[Entries supplied — start]

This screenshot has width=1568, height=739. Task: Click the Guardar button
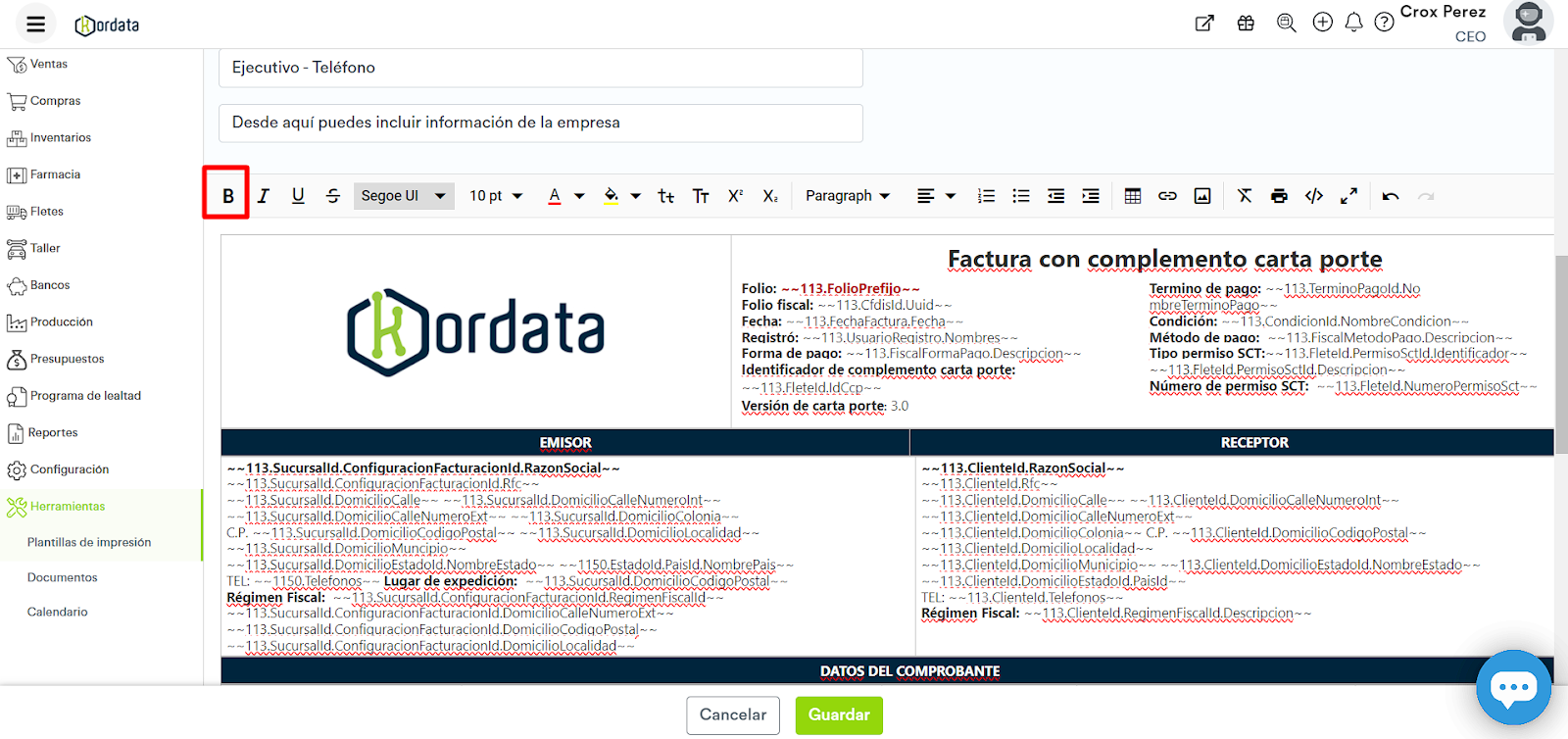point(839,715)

[Entries supplied — finish]
[Entries supplied — start]

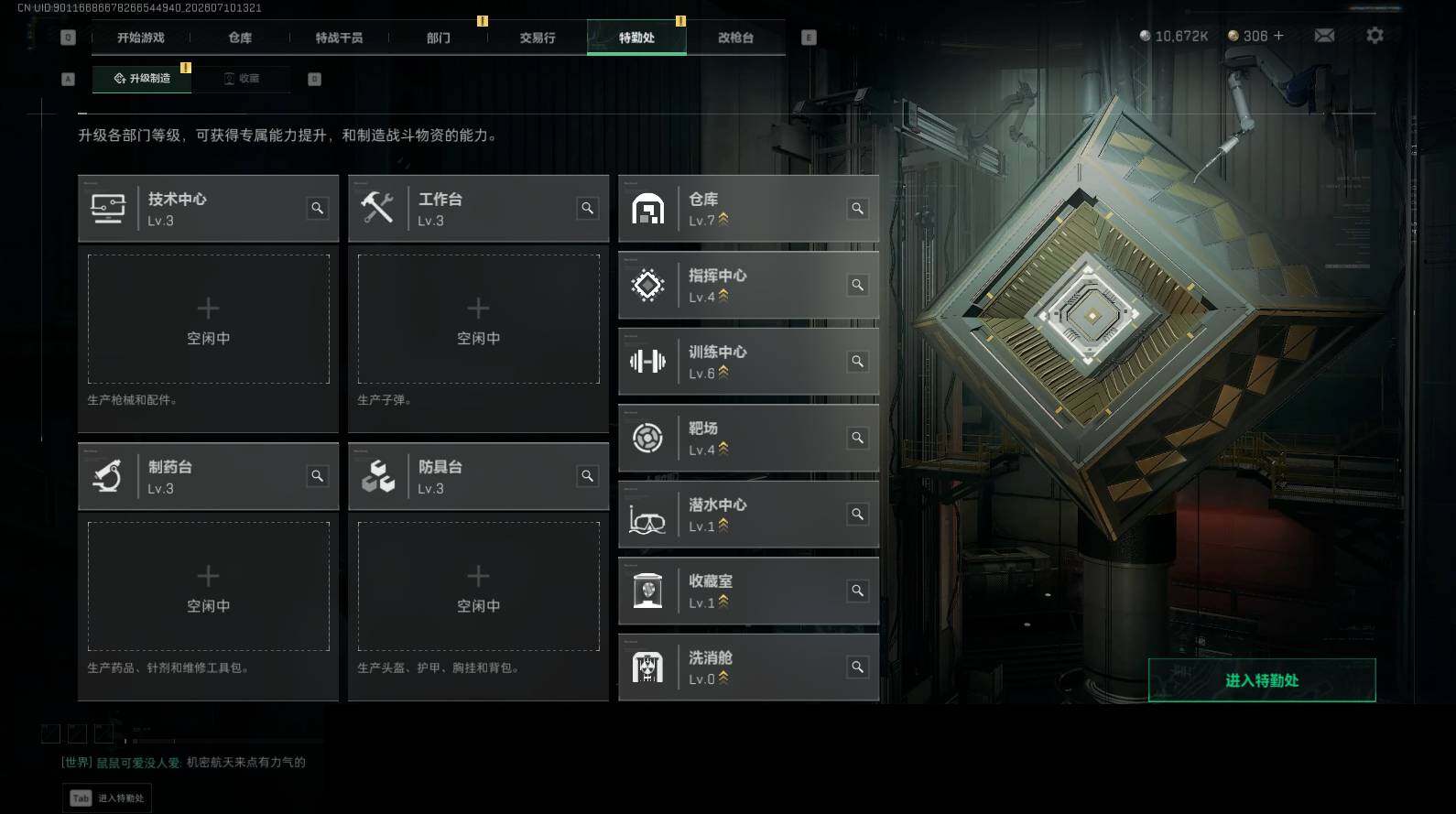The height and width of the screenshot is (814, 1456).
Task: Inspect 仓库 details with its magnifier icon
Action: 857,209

[Entries supplied — finish]
[Entries supplied — start]

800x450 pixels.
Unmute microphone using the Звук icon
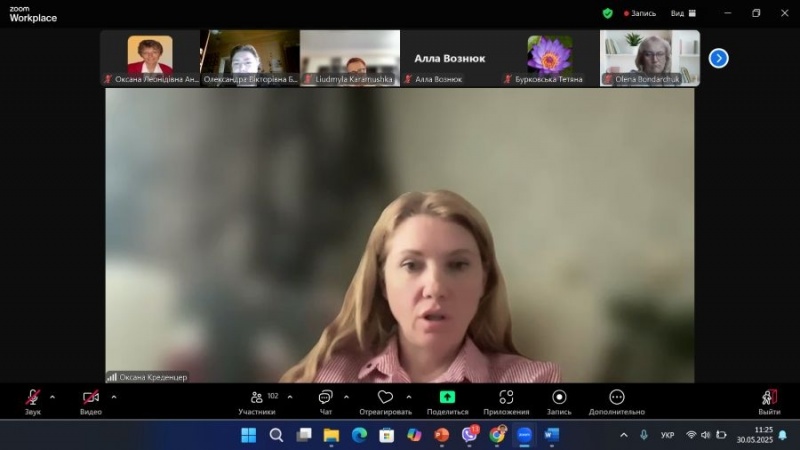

[Entries supplied — finish]

# Task requirements:
Return, with no change at all, every line in the entries above from the line containing "800x450 pixels." through the line containing "Unmute microphone using the Звук icon".

# Written response:
800x450 pixels.
Unmute microphone using the Звук icon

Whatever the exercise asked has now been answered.